The observed rovibrational and rotational transition frequencies have been described in
(1) H. S. P. Müller, P. Pracna, and V.-M. Horneman, 2002, J. Mol. Spectrosc. 216, 397, in
(2) P. Pracna, H. S. P. Müller, S. Klee, and V.-M. Horneman, 2004, Mol. Phys. 102, 1555, and in references therein.
The ν₉ band is the second lowest and the strongest fundamental in propyne. The ν₉ band is a doubly degenerate vibration. State number 1 describes k values ≤ 0, while state number 2 indicates states with k > 0.
The data have been subjected to a combined fit consisting of v₁₀ = 0, 1, 2 and v₉ = 1 pure rotational data as well as ν₁₀, ν₉, and 2ν₁₀ – ν₁₀ rovibrational data. A strong, isolated line has an estimated precision of 0.0002 cm^–1; the accuracies are probably slightly worse because of calibration uncertainties.

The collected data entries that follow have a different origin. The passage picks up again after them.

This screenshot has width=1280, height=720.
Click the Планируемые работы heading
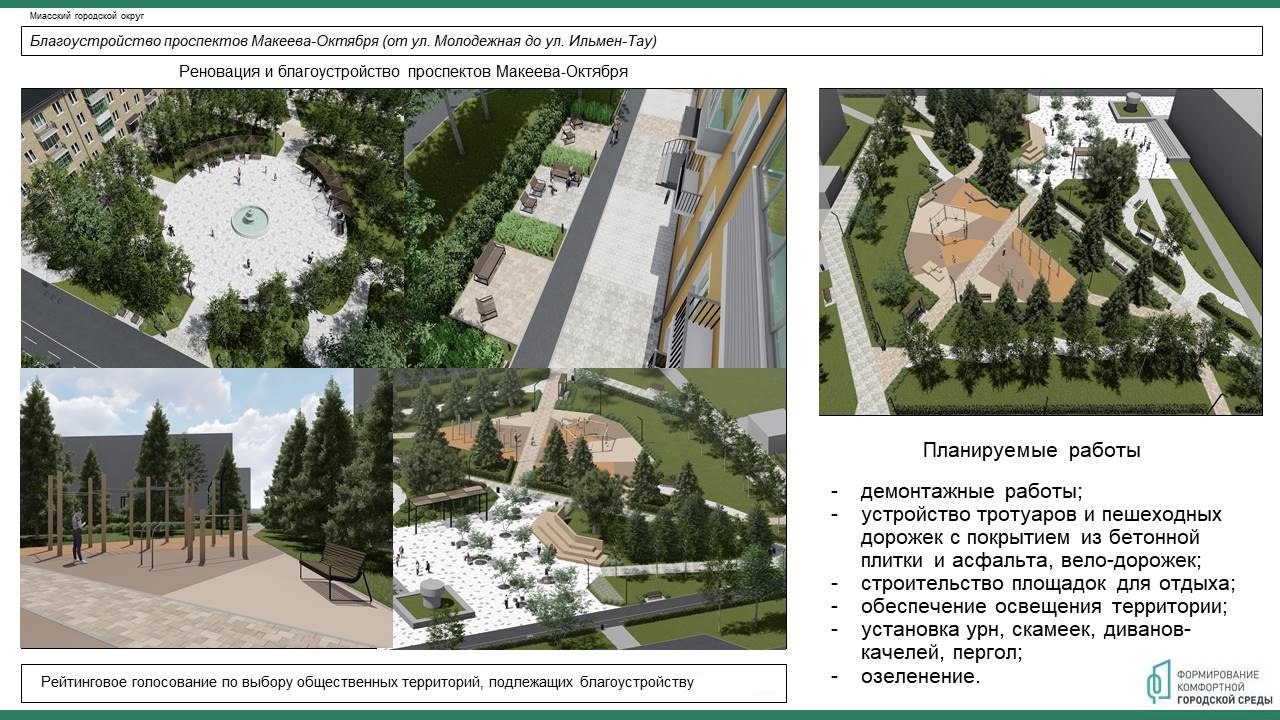[1031, 451]
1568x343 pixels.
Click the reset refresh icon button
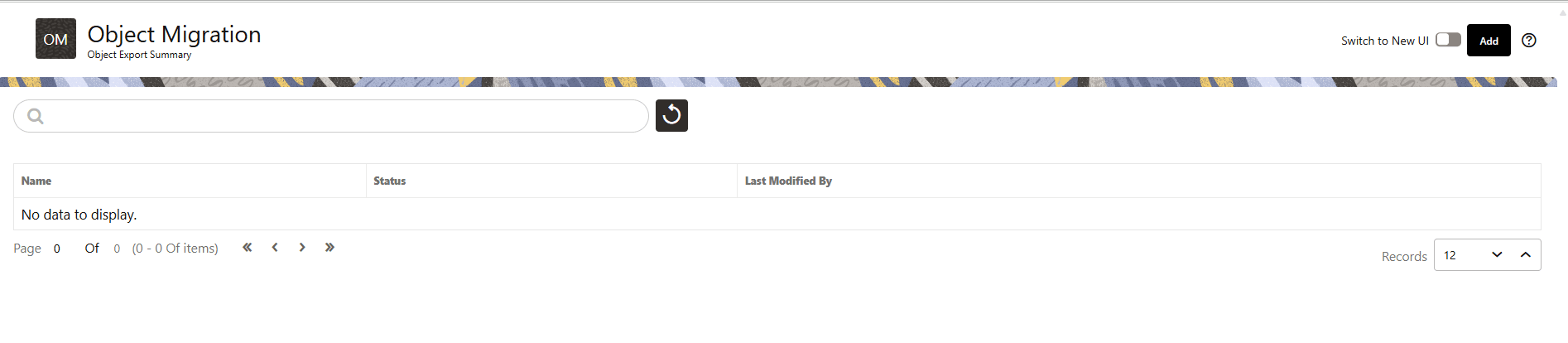[x=671, y=115]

The Coriolis interactions of v₉ = 1 with v₁₀ = 1 and the Fermi interaction with v₁₀ = 2 described in (1) and (2), have been taken into account. The latter occurs at K = 1 between l = –1 of v₉ = 1 and l = +2 of v₁₀ = 2, causing non-zero intensity in some transitions of 2ν₁₀; these transitions have the upper state number 3. Its interactions with states of the next higher polyad have not been taken into account in this prediction and the Coriolis interaction with v₁₀ = 2 at higher K have not been considered in the current model. Therefore, predictions for transitions with k ≤ –10 or k ≥ 13 should be viewed with caution.

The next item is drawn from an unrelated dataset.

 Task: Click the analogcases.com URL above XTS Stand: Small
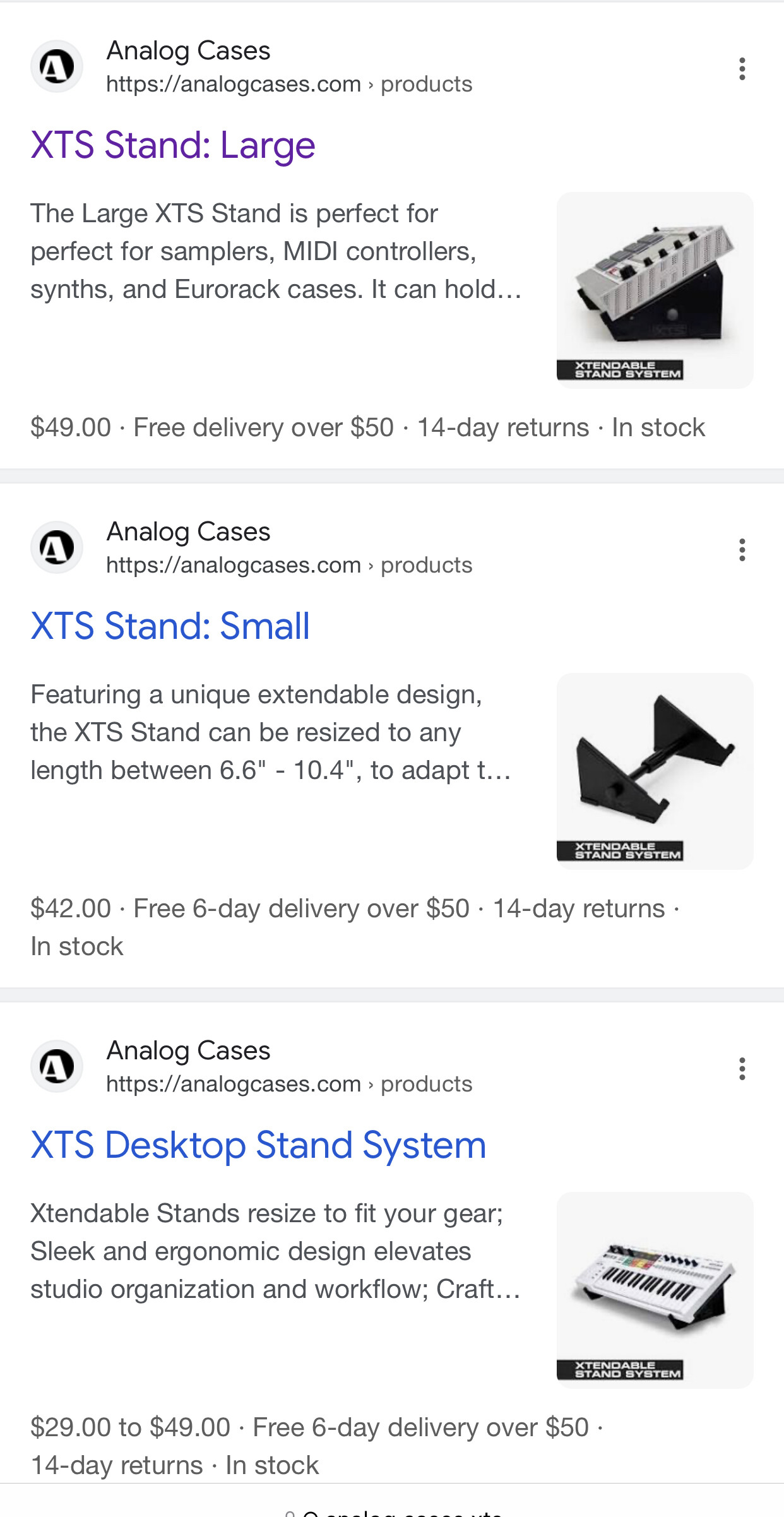click(288, 565)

The transition dipole moment has been derived from intensity measurements of individual rovibrational transitions by
(3) G. Blanquet, J. Walrand, and M. Dang-Nhu. 1992, Spectrochim. Acta, 48A, 1231.
Besides the ground vibrational state, the partition function takes into account the states v₁₀ = 1, v₉ = 1, and v₁₀ = 2. Their respective contributions are given in parentheses as long as they are different from 0 within the quoted digits.